**EXERCISE DESCRIPTION:**
Retype verbatim the entries that open with the line containing "96 tick on the torque axis?" and close with the line containing "click(x=608, y=364)", both of those lines included.

---

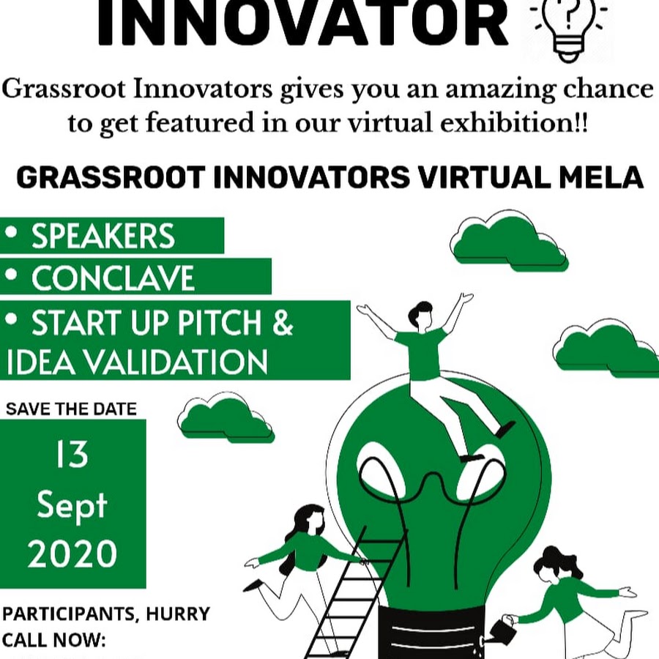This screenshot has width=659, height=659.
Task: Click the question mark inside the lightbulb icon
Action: click(569, 16)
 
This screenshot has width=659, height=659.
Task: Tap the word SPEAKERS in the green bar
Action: click(103, 236)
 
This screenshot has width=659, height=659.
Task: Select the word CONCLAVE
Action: click(113, 278)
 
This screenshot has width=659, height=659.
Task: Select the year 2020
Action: click(72, 554)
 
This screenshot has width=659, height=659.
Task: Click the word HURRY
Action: click(178, 614)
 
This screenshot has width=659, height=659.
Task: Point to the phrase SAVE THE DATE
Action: click(72, 409)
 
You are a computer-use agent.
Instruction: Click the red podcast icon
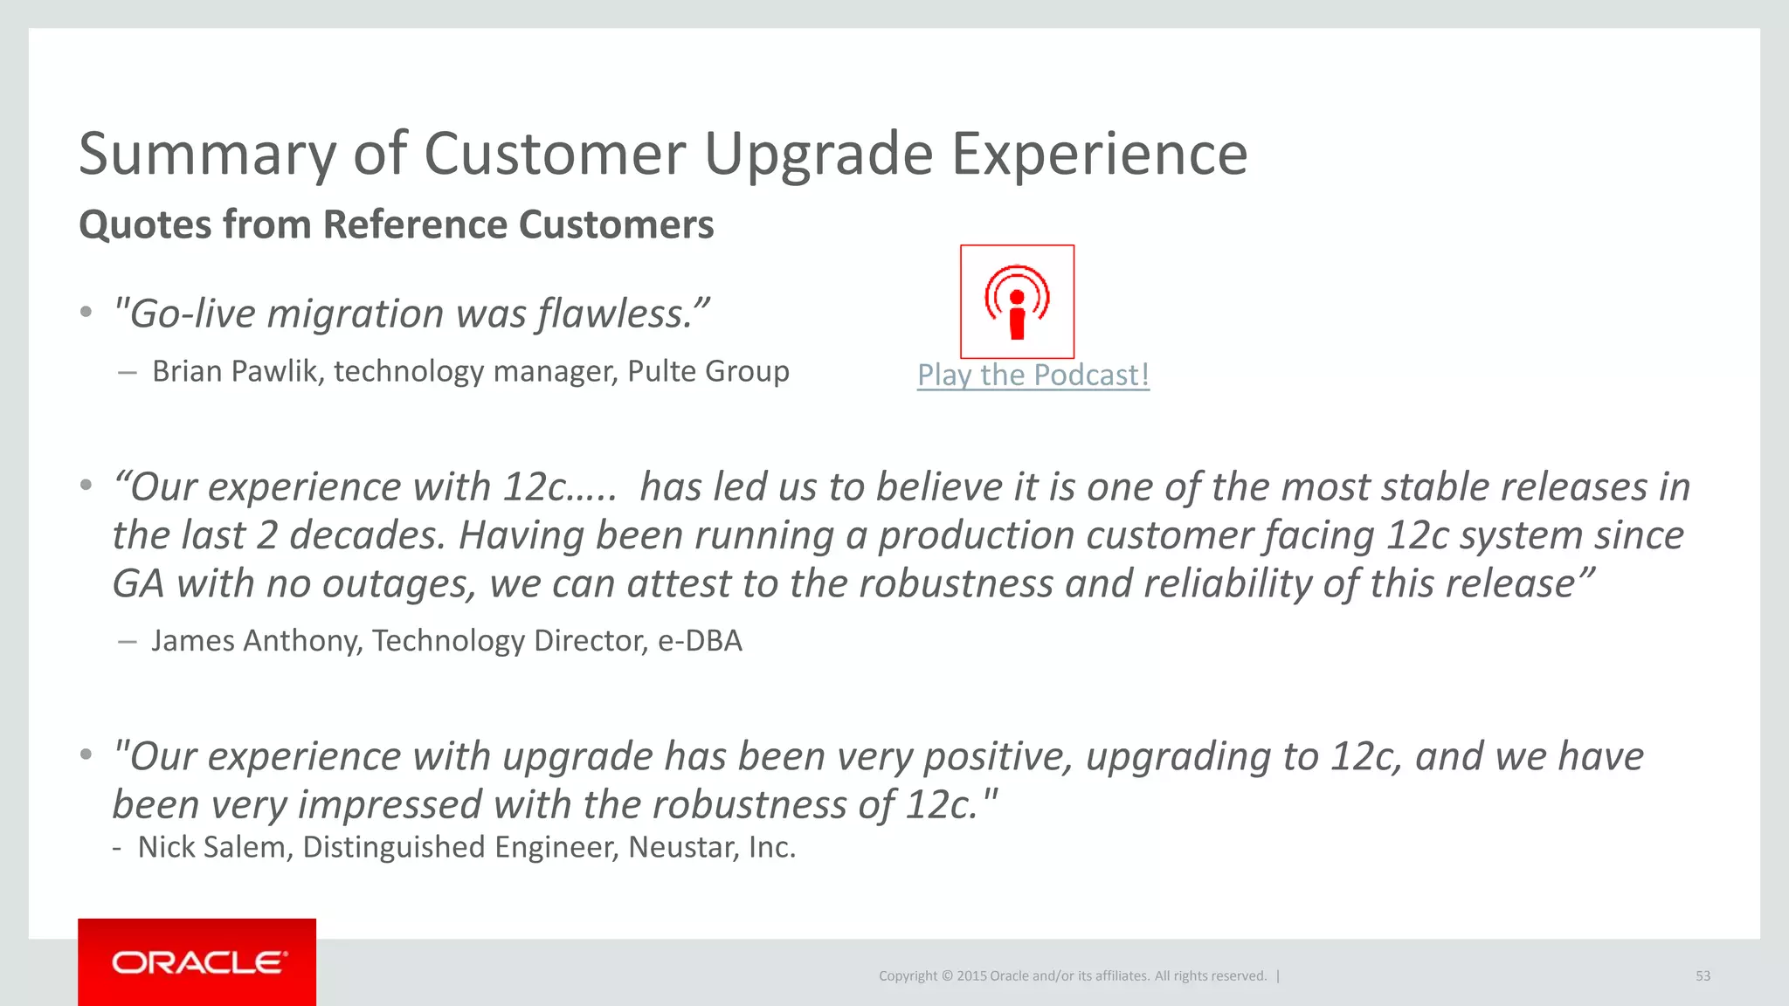click(x=1017, y=301)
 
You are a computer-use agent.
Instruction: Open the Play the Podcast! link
click(x=1033, y=376)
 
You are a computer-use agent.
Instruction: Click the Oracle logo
click(x=197, y=962)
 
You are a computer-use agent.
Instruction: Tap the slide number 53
click(x=1703, y=976)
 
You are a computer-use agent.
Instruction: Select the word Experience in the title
click(x=1099, y=155)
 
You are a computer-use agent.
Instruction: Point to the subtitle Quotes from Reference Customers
click(x=396, y=224)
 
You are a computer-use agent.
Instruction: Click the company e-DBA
click(x=699, y=641)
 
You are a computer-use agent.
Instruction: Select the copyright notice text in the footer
click(x=1073, y=976)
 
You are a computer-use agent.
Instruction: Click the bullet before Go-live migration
click(x=86, y=313)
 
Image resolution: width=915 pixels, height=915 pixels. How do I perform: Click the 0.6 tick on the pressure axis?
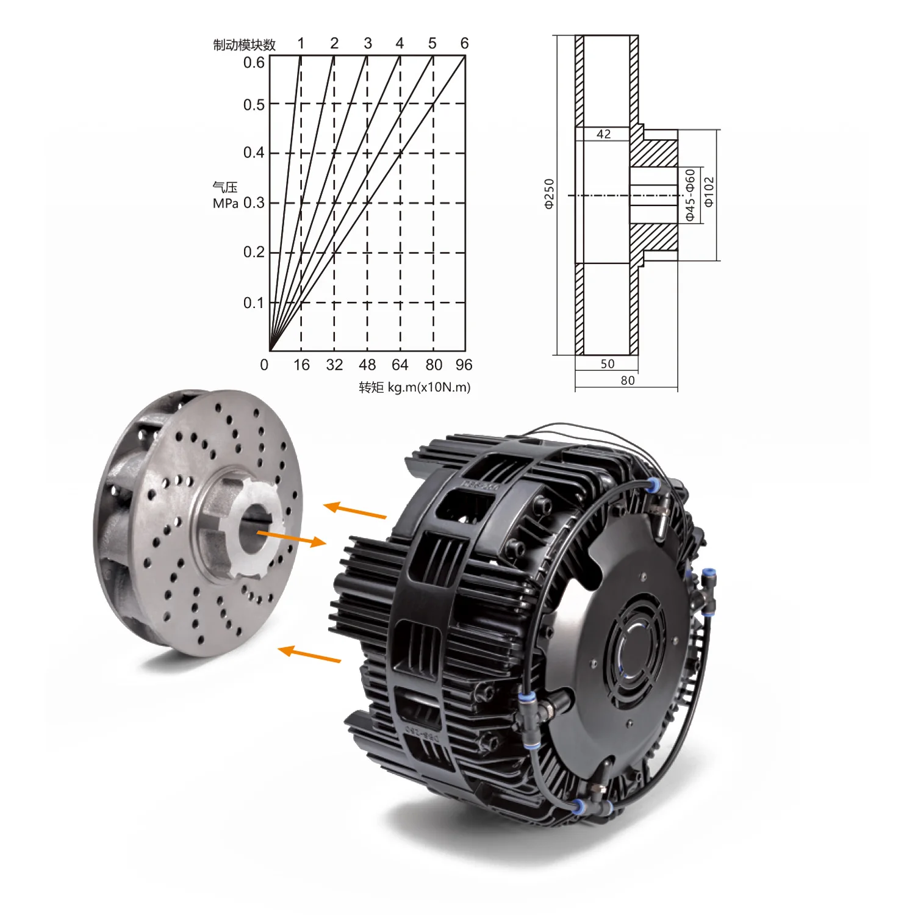click(x=254, y=63)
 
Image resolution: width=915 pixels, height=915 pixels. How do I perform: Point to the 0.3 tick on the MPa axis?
click(x=254, y=203)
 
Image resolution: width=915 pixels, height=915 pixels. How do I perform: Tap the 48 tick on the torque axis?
click(x=367, y=365)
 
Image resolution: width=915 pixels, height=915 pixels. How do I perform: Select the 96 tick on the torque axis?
click(x=464, y=365)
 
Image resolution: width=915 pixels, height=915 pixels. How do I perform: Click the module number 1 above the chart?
click(x=301, y=43)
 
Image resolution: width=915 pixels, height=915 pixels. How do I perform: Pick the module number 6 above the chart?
click(x=464, y=43)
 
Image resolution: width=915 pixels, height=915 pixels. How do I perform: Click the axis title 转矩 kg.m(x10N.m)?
click(x=415, y=387)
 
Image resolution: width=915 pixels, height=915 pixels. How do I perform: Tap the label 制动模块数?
click(x=244, y=45)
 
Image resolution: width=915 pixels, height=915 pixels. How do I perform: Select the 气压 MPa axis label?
click(x=225, y=195)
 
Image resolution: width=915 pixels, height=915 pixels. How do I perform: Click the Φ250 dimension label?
click(x=549, y=194)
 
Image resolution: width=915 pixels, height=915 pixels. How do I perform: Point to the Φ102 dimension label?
click(x=709, y=192)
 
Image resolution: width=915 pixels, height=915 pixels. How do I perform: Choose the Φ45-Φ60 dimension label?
click(x=690, y=195)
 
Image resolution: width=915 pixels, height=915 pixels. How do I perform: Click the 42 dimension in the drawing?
click(x=604, y=134)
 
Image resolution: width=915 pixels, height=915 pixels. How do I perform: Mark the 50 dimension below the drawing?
click(x=608, y=364)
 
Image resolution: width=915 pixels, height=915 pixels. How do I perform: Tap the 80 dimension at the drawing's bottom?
click(x=628, y=381)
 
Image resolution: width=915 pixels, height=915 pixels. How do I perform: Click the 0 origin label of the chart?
click(x=264, y=365)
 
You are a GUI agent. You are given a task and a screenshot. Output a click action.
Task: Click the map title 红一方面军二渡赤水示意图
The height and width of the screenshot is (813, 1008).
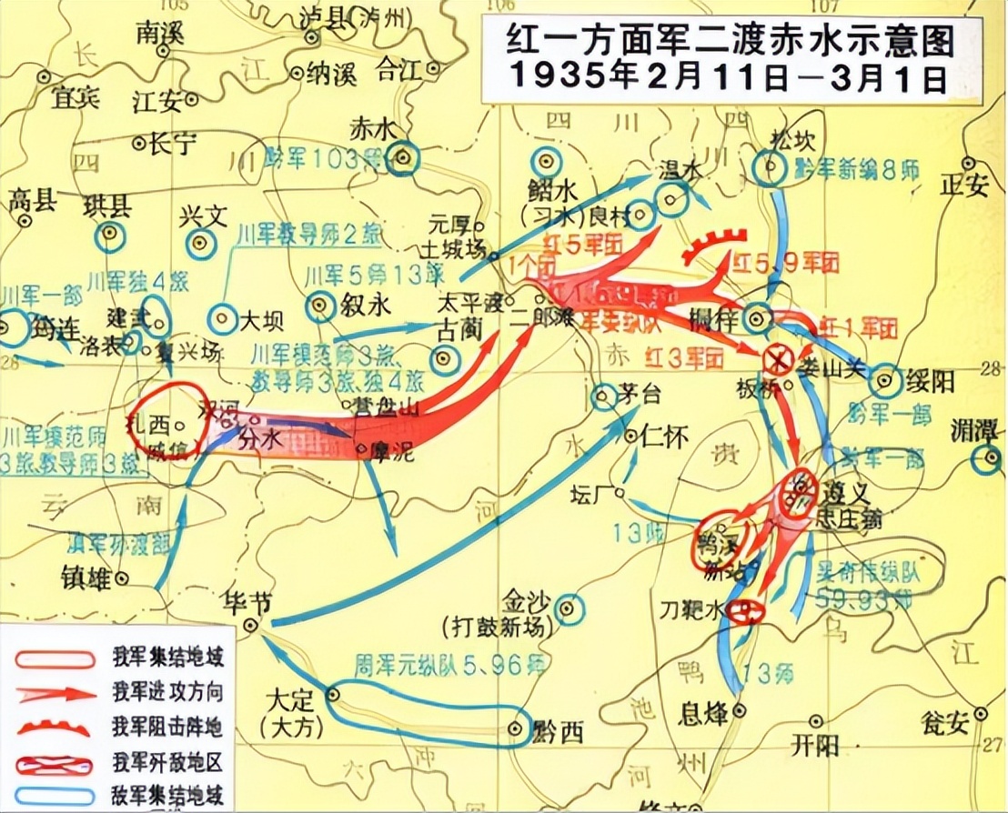click(x=719, y=41)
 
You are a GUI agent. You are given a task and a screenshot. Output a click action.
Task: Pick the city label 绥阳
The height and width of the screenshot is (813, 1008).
click(x=927, y=379)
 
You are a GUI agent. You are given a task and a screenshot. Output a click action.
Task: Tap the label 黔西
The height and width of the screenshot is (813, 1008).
click(x=557, y=733)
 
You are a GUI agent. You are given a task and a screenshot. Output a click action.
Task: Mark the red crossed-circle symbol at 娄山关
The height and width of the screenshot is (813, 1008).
click(x=778, y=360)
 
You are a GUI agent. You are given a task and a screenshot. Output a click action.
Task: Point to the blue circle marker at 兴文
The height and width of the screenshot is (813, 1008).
click(x=202, y=243)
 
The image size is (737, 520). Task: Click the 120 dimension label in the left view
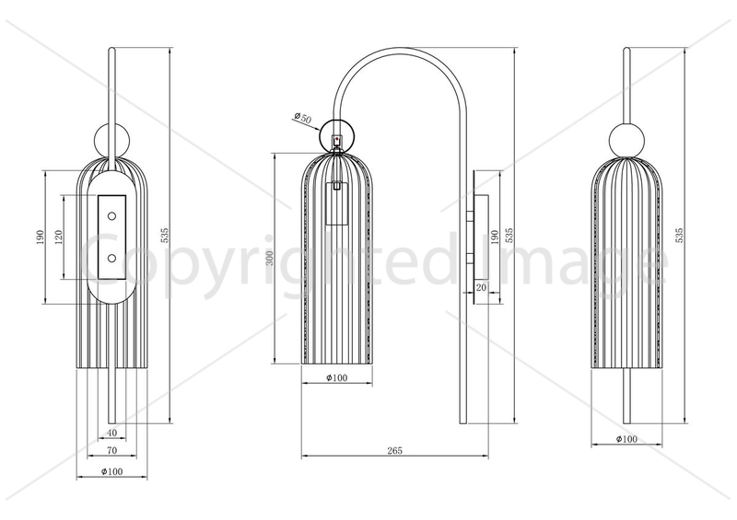59,237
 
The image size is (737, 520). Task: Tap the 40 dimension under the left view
111,433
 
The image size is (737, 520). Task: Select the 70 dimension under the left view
111,450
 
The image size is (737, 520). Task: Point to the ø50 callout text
303,118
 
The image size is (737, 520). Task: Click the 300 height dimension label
269,258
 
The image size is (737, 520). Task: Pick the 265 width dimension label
395,450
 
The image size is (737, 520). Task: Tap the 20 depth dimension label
481,287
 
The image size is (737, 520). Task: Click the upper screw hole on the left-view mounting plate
111,216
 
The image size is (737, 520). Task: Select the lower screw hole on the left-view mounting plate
111,258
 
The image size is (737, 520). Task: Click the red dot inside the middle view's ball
336,139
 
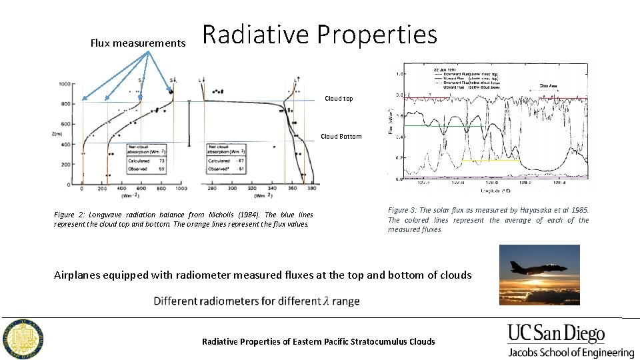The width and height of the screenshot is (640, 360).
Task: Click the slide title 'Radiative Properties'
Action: [x=319, y=35]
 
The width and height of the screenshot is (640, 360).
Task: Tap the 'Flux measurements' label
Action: [x=138, y=43]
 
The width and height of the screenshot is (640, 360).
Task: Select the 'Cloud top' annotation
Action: [x=339, y=99]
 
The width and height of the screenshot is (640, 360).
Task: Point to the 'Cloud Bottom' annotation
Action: [x=341, y=137]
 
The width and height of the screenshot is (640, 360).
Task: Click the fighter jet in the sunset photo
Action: [x=529, y=266]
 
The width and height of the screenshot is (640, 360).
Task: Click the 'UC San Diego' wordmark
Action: [x=556, y=333]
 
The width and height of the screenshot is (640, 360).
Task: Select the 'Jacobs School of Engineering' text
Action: [x=571, y=353]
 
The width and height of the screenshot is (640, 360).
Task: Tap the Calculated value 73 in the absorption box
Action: [x=162, y=161]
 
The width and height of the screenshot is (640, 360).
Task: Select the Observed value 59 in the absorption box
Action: [x=162, y=169]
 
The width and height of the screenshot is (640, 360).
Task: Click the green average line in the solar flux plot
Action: [x=443, y=125]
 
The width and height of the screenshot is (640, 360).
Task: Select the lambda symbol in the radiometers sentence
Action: [x=326, y=301]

---

**TASK ANSWER:**
Image resolution: width=915 pixels, height=915 pixels. How do I perform: Select the 96 tick on the torque axis?
click(x=464, y=365)
 
Image resolution: width=915 pixels, height=915 pixels. How do I perform: Click the module number 1 above the chart?
click(x=301, y=43)
 
Image resolution: width=915 pixels, height=915 pixels. How do I perform: Pick the module number 6 above the chart?
click(x=464, y=43)
 
Image resolution: width=915 pixels, height=915 pixels. How do I perform: Click the axis title 转矩 kg.m(x10N.m)?
click(x=415, y=387)
 
Image resolution: width=915 pixels, height=915 pixels. How do I perform: Tap the label 制动模块数?
click(x=244, y=45)
 
Image resolution: width=915 pixels, height=915 pixels. How do I perform: Select the 气压 MPa axis label?
click(x=225, y=195)
 
Image resolution: width=915 pixels, height=915 pixels. How do I perform: Click the Φ250 dimension label?
click(x=549, y=194)
 
Image resolution: width=915 pixels, height=915 pixels. How do I perform: Point to the Φ102 dimension label?
click(x=709, y=192)
 
Image resolution: width=915 pixels, height=915 pixels. How do I perform: Choose the Φ45-Φ60 dimension label?
click(x=690, y=195)
 
Image resolution: width=915 pixels, height=915 pixels. How do I perform: Click the 42 dimension in the drawing?
click(x=604, y=134)
 
Image resolution: width=915 pixels, height=915 pixels. How do I perform: Mark the 50 dimension below the drawing?
click(x=608, y=364)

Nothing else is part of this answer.